>> START Given records

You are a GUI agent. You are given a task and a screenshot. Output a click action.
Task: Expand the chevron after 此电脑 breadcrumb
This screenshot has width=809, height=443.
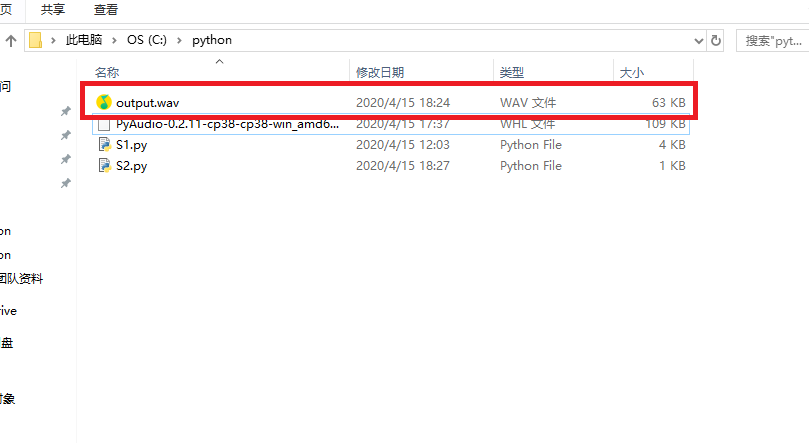pyautogui.click(x=117, y=41)
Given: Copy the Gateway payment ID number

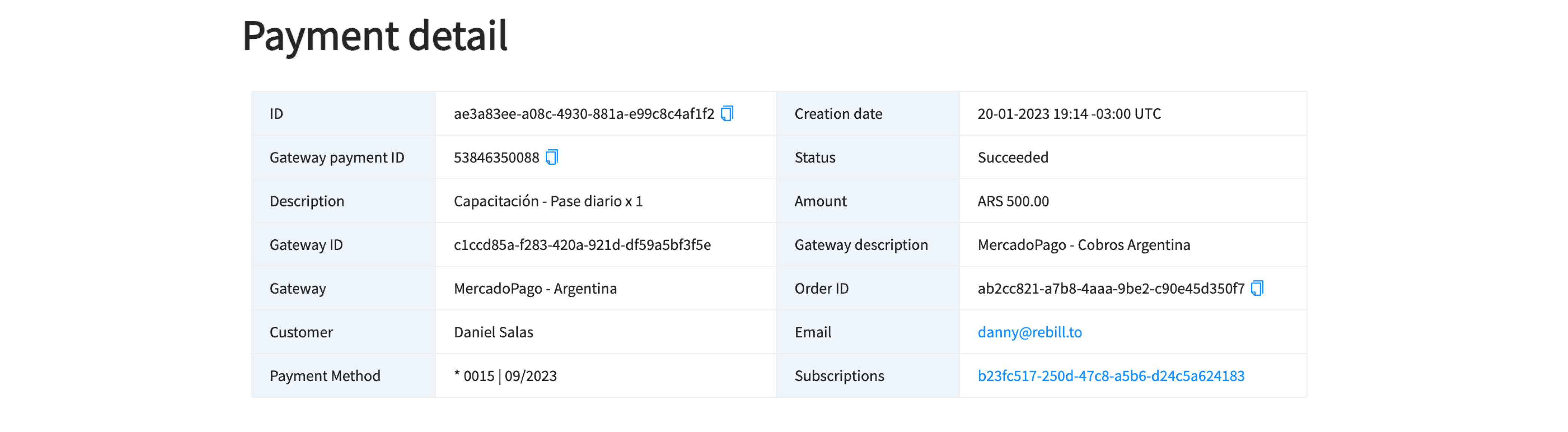Looking at the screenshot, I should pos(552,157).
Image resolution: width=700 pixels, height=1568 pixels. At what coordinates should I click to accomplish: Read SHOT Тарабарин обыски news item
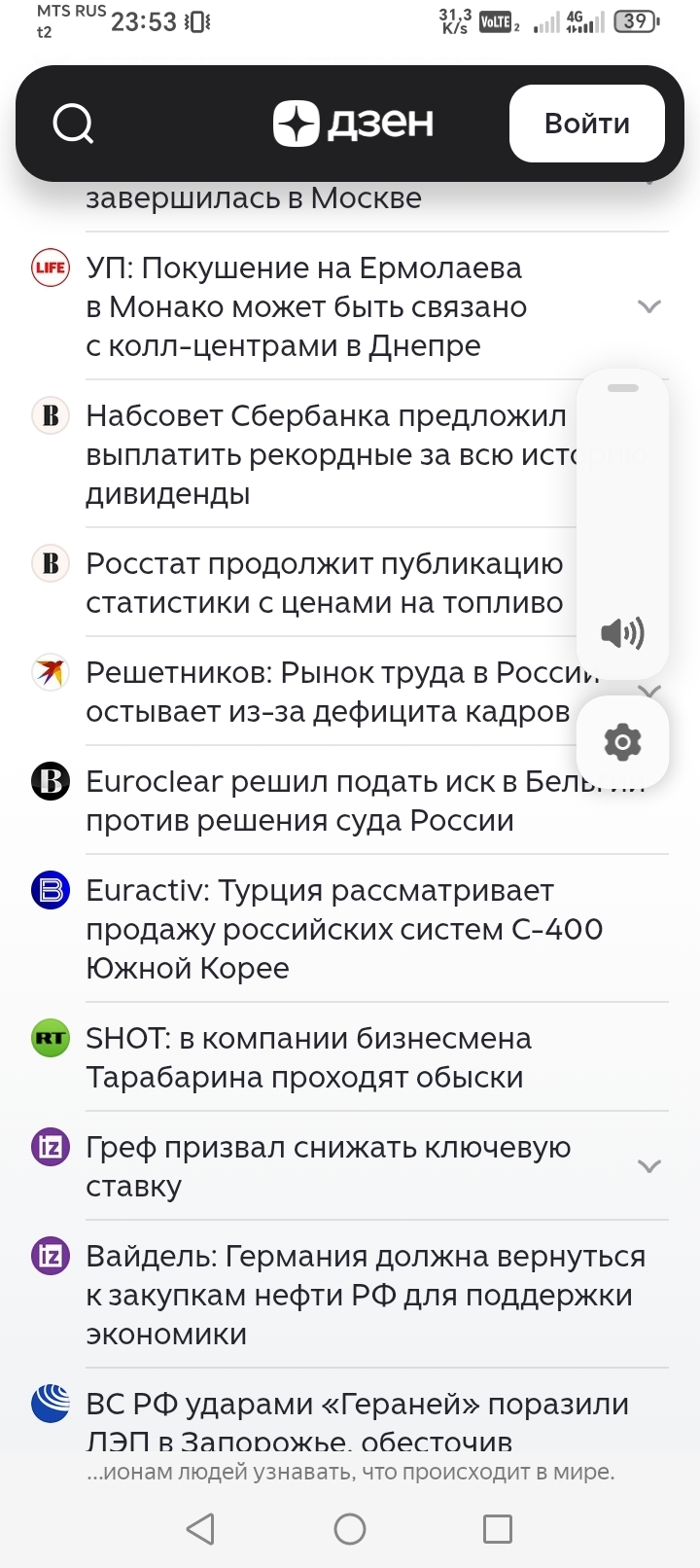pos(309,1057)
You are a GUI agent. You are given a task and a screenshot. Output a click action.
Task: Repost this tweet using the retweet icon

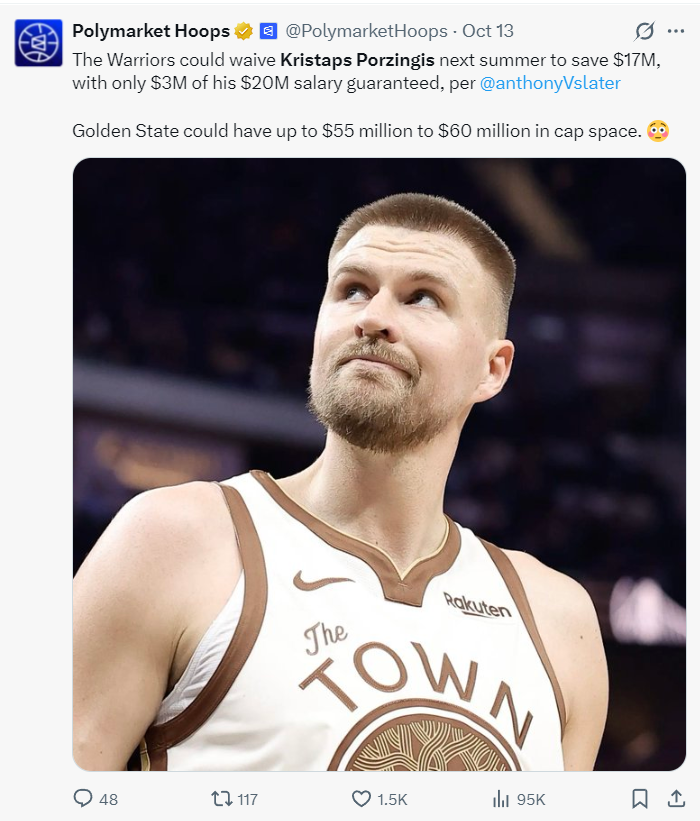pos(221,799)
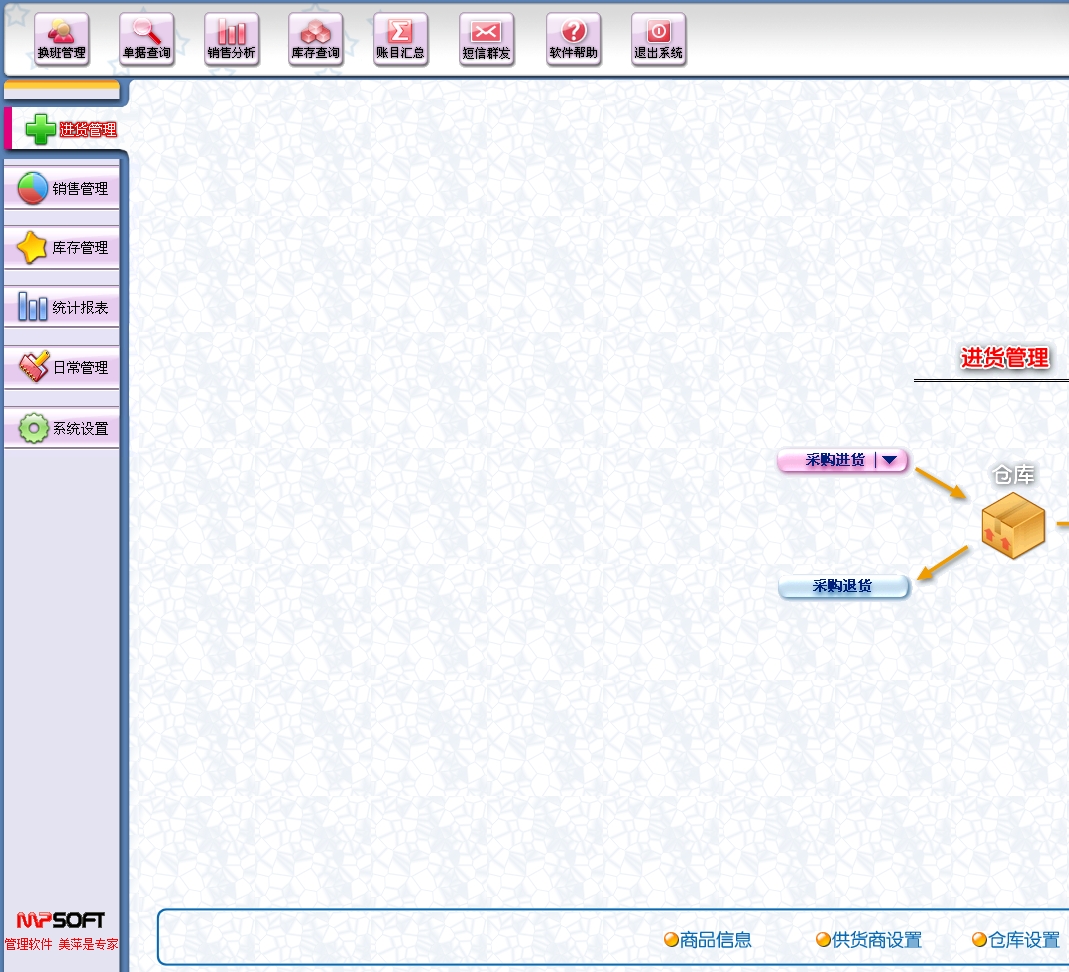Click the 采购退货 purchase return button
The image size is (1069, 972).
point(843,586)
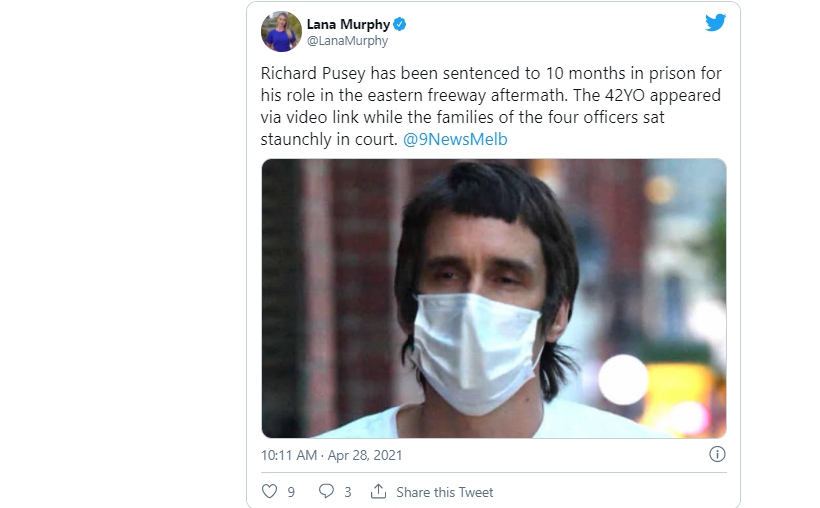
Task: Click the tweet text about Richard Pusey
Action: [x=491, y=106]
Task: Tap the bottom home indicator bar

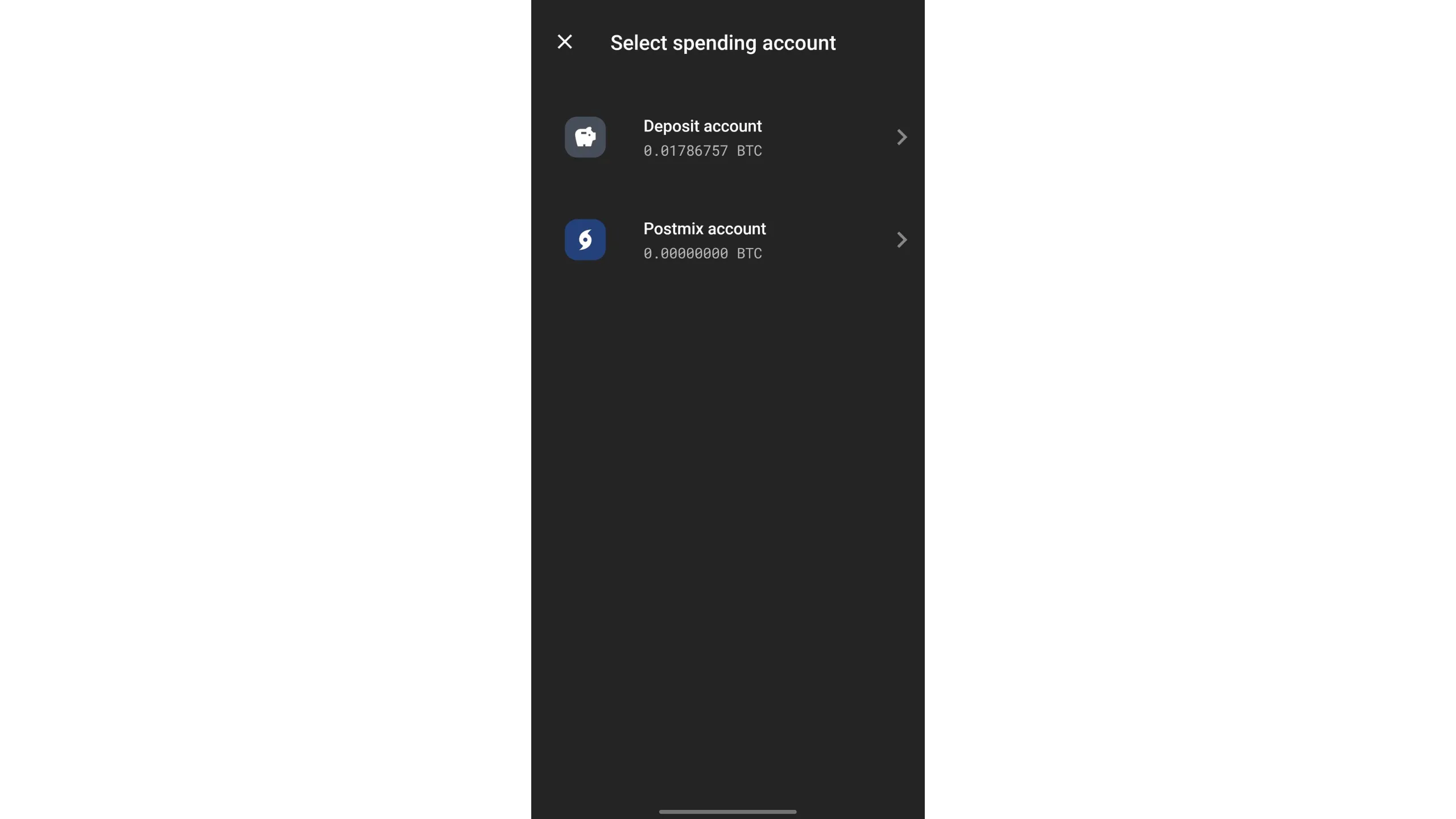Action: (727, 812)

>> END Given records

§ Description of the task:
Please copy out the material above word for word, covering every line from start to end but leaving out the pictures.

§ Output:
You are a GUI agent. You are given a task and a screenshot. Output a click action.
Task: Expand the chevron after 此电脑 breadcrumb
This screenshot has width=809, height=443.
pyautogui.click(x=117, y=41)
Given: Copy the Gateway payment ID number

Looking at the screenshot, I should pos(552,157).
Image resolution: width=700 pixels, height=1568 pixels. At what coordinates should I click to accomplish: Read SHOT Тарабарин обыски news item
pos(309,1057)
You are a GUI agent. You are given a task and a screenshot. Output a click action.
Task: Repost this tweet using the retweet icon

pos(221,799)
Click the 采购退货 purchase return button
The image size is (1069, 972).
point(843,586)
Task: Click the tweet text about Richard Pusey
Action: [x=491, y=106]
Task: Tap the bottom home indicator bar

Action: (727, 812)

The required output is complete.